RECORDS FOR THE EXERCISE:
┌────────

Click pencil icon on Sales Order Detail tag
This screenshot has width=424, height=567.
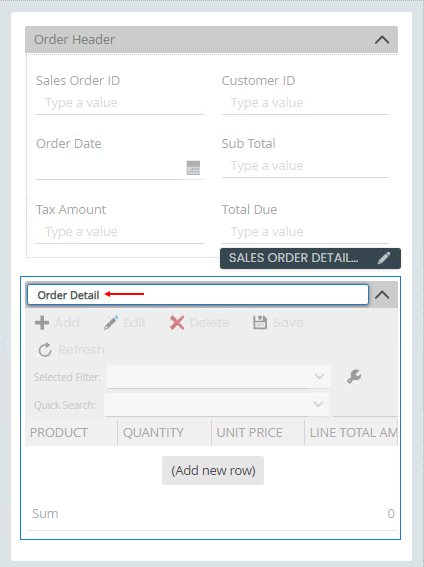tap(384, 258)
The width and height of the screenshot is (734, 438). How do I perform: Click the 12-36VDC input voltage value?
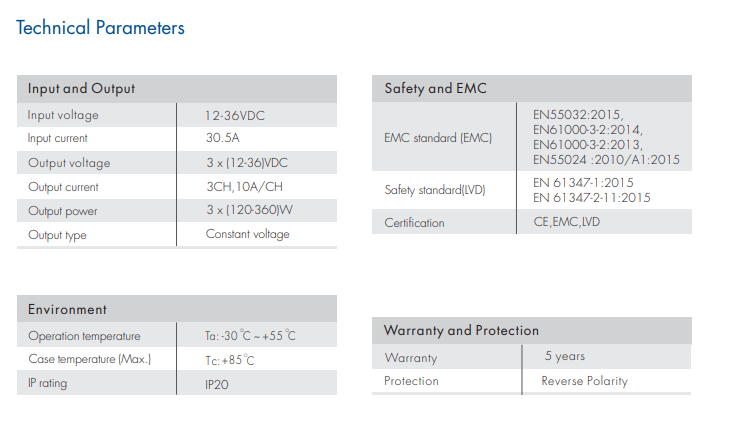tap(235, 116)
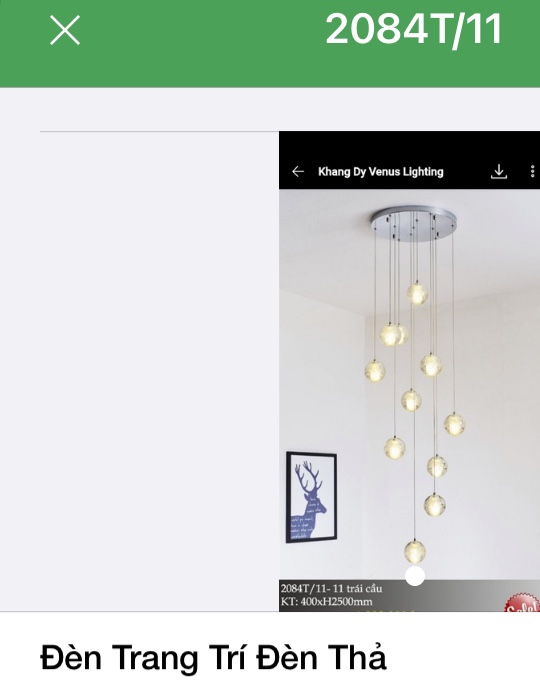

└────────

WHAT YOU ARE ASKED TO DO:
From the line with "The width and" down to the end of the entries, retype each line exactly as written, but drop the pictures.

WRITTEN RESPONSE:
The width and height of the screenshot is (734, 438). How do I perform: Click the 12-36VDC input voltage value?
tap(235, 116)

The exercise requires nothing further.